DIRECTIONS: Format the stretch of items from the line containing "Click the Mandarake Mail-Order logo" through the line containing "Looking at the" as a numbered list, skipping blank lines. Leave the pictures out.

Page and screen pointing data:
+ + + +
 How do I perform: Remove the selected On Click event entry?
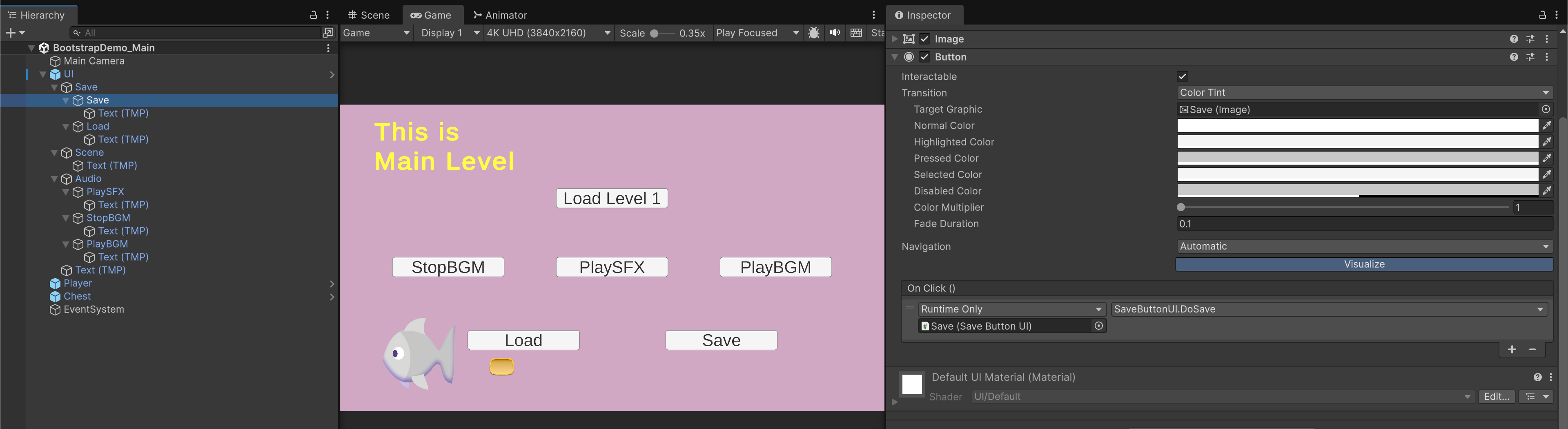tap(1533, 349)
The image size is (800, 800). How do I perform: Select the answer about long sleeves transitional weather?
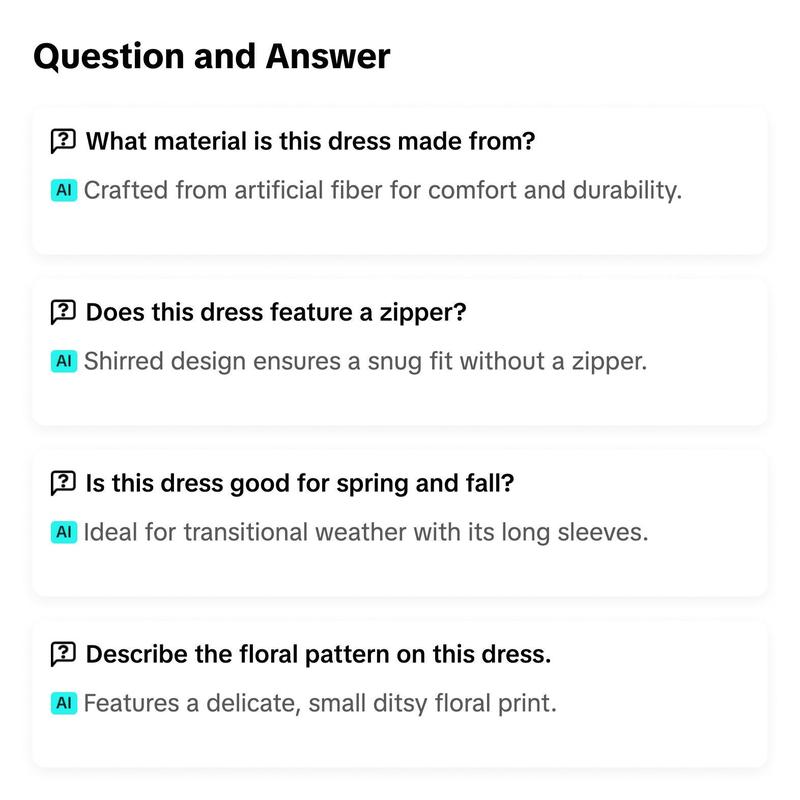pos(366,532)
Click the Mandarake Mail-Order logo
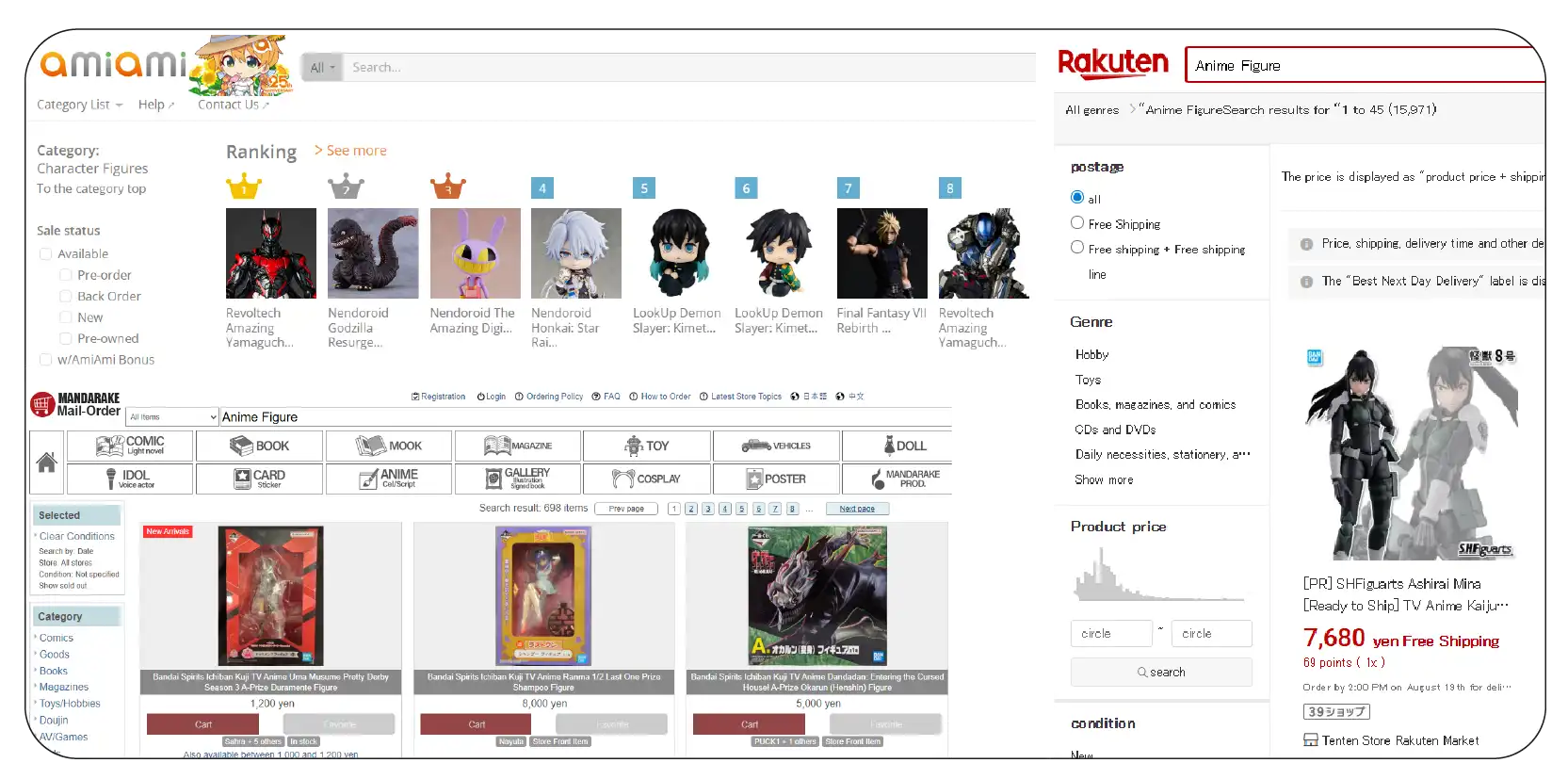This screenshot has width=1568, height=779. (x=75, y=404)
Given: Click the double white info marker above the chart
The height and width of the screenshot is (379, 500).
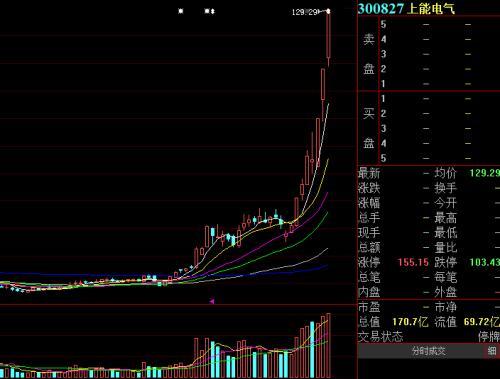Looking at the screenshot, I should coord(209,11).
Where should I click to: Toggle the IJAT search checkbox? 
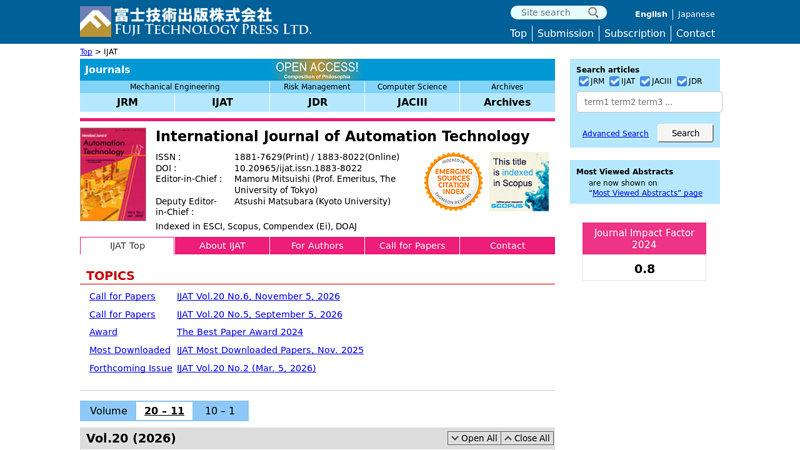615,81
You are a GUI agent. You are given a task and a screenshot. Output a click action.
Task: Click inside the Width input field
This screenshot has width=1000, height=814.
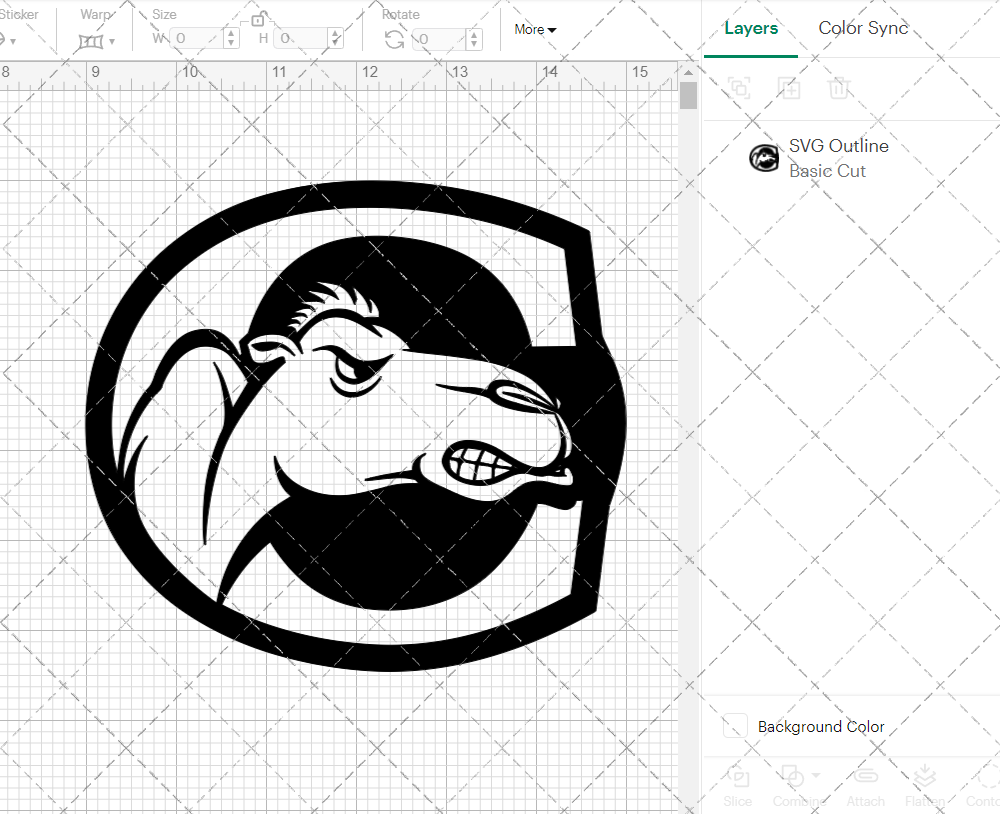[x=195, y=40]
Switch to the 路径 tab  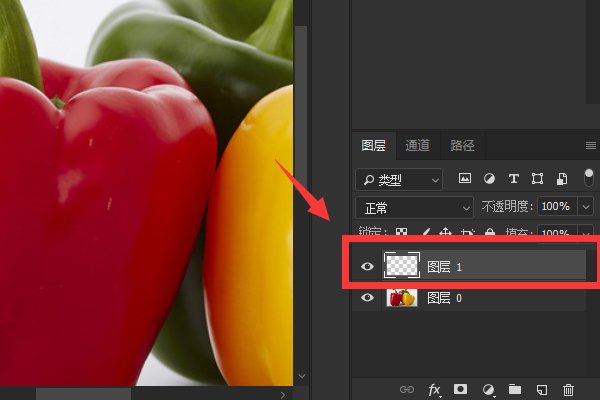tap(462, 145)
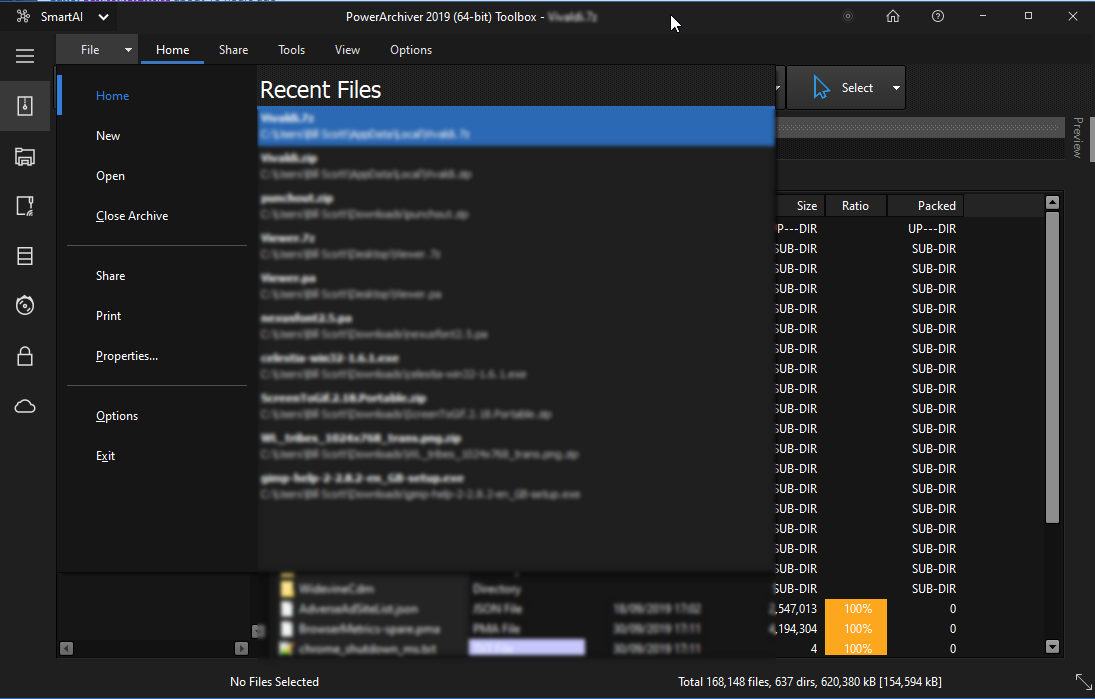
Task: Click the File menu dropdown arrow
Action: pyautogui.click(x=128, y=50)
+ + + +
EXERCISE RESPONSE:
1. Click the Mandarake Mail-Order logo
2. This screenshot has width=1568, height=779. (x=75, y=404)
3. Given: Click the double white info marker above the chart
4. The height and width of the screenshot is (379, 500).
5. Looking at the screenshot, I should coord(209,11).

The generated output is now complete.